==== Document text
On Sep 29, 2007 4:50 PM, Daniel Menard [EMAIL PROTECTED] wrote:

 --
 [ Picked text/plain from multipart/alternative ]
 Not having a method of tracing a VCollide to the world really limits what
 we
 can do with prediction, especially when talking about vehicles. Since
 VPhysics is essentially unpredictable in the networking sense, we can't
 run
 the collision code client-side (unless we limit ourselves to an AABB,
 which
 really won't work for proned players, cars, trucks, planes etc..). The
 ability to sweep a collidable and implement our own physics in game code
 would fix this... There is a SweepCollideable function in the physics
 interface, but it is stubbed.

 We've found a happy medium, which is to have predictable simulation code
 much like the players and having a Physics Shadow follow the object server
 side. This works for flying vehicles (since most of the time they don't
 hit
 stuff). Any mod working with ground vehicles has a huge problem though,
 since they're always colliding. Not predicting vehicles is an option, but
 expect your player base to complain about laggy controls...
========
==== Supplied information
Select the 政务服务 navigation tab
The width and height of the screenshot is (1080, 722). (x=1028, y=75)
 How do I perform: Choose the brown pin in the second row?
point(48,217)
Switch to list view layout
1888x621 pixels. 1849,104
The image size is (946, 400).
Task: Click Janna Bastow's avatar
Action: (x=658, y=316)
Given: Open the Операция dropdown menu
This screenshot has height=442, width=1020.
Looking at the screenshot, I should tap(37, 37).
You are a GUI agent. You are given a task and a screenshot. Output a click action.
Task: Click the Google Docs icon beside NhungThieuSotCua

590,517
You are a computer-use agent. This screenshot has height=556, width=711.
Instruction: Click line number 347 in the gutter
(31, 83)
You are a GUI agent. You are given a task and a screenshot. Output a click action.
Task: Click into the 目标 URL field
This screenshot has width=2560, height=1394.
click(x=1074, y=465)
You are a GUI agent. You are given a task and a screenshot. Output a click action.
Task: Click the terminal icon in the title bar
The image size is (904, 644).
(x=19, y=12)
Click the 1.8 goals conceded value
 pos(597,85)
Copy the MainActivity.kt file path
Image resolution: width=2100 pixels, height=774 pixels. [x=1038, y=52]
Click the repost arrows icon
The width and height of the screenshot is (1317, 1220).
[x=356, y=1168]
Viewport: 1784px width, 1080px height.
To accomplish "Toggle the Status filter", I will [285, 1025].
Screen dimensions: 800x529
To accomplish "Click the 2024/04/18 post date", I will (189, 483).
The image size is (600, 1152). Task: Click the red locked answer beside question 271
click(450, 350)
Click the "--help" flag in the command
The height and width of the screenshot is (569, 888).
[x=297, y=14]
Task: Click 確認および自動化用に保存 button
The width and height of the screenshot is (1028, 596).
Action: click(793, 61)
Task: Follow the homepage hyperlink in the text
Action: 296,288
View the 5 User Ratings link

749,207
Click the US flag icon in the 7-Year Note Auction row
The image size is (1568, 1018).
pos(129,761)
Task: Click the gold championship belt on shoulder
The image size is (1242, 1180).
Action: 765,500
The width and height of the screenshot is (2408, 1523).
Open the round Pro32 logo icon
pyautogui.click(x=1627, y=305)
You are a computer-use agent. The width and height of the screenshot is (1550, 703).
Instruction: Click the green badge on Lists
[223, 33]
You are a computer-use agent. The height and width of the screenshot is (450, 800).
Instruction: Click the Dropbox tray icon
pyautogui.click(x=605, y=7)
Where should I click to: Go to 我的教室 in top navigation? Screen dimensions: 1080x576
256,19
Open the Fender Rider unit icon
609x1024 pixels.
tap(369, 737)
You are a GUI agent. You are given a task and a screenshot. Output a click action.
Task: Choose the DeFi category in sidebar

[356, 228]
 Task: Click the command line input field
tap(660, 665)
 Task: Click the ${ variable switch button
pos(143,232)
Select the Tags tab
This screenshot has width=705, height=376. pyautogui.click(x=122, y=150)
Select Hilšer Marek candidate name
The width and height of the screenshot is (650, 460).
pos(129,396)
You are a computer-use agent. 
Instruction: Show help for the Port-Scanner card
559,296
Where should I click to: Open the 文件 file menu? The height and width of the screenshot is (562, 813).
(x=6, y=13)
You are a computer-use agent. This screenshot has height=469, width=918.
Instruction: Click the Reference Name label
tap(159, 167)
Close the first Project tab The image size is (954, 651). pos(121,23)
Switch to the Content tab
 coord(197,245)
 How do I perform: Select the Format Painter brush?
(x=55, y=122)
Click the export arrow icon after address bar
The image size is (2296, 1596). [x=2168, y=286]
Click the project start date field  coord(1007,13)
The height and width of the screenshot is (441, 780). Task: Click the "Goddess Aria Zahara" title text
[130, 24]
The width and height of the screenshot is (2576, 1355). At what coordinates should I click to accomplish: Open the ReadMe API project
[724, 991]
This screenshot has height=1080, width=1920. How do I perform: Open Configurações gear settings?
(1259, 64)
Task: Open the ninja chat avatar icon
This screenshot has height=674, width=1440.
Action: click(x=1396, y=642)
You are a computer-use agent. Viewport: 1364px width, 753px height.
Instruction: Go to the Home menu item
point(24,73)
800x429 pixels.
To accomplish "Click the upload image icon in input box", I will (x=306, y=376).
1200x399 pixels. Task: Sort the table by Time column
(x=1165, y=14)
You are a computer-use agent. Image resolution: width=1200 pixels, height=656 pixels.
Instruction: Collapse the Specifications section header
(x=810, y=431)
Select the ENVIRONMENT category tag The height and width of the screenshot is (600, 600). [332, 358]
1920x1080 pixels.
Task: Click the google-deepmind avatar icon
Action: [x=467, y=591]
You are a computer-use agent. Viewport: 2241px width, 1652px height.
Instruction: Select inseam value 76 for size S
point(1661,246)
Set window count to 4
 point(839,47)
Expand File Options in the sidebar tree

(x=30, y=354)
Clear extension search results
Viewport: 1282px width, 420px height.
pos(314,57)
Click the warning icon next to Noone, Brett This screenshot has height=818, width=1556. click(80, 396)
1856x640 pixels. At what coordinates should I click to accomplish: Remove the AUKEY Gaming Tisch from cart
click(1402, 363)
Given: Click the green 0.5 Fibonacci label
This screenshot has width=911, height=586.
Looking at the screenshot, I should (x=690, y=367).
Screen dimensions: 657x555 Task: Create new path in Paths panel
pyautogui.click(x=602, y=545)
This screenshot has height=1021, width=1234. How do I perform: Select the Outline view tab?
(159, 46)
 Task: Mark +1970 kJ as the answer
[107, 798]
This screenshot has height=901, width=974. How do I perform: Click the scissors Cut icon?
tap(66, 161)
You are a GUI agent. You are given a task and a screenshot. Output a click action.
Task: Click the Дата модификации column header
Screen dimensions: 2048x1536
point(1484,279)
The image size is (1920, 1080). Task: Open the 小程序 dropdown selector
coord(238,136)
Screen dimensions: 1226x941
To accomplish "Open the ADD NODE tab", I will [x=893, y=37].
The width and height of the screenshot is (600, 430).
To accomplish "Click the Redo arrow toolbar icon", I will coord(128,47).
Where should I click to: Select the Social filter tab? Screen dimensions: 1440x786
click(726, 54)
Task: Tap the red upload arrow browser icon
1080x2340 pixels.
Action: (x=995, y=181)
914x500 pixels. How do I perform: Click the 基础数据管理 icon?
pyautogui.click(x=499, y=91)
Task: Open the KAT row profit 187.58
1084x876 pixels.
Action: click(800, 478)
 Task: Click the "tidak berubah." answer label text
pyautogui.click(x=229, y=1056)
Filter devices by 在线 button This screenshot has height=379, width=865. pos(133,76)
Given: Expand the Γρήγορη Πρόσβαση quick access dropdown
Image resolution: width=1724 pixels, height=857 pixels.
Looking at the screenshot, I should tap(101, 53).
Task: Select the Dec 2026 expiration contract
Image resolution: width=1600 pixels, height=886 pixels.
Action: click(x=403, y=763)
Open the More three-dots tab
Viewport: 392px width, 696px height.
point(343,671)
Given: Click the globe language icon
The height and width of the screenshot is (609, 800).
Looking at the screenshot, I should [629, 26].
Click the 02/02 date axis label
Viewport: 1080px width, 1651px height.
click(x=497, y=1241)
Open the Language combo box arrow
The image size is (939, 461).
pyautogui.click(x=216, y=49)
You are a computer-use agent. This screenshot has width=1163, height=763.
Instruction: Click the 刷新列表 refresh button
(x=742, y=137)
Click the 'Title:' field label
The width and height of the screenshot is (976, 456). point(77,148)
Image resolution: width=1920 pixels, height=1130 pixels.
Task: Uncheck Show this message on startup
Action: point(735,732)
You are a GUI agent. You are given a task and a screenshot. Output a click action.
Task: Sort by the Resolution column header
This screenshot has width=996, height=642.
========
**Work to do**
- A) According to the message about vehicle prediction, which function in the physics interface is stubbed?
- B) List every case that the message about vehicle prediction says an AABB won't work for.
- C) Rewrite the paragraph of the message about vehicle prediction that begins "We've found a happy medium" as a short bulleted list that keeps its main facts.

**Solutions per task**
- A) SweepCollideable

- B)
- Proned players
- Cars
- Trucks
- Planes

- C)
- The compromise: predictable simulation code, much like the players, with a Physics Shadow following the object on the server.
- This works for flying vehicles, since most of the time they don't hit anything.
- Mods with ground vehicles have a huge problem, because ground vehicles are always colliding.
- Not predicting vehicles is an option, but players will complain about laggy controls.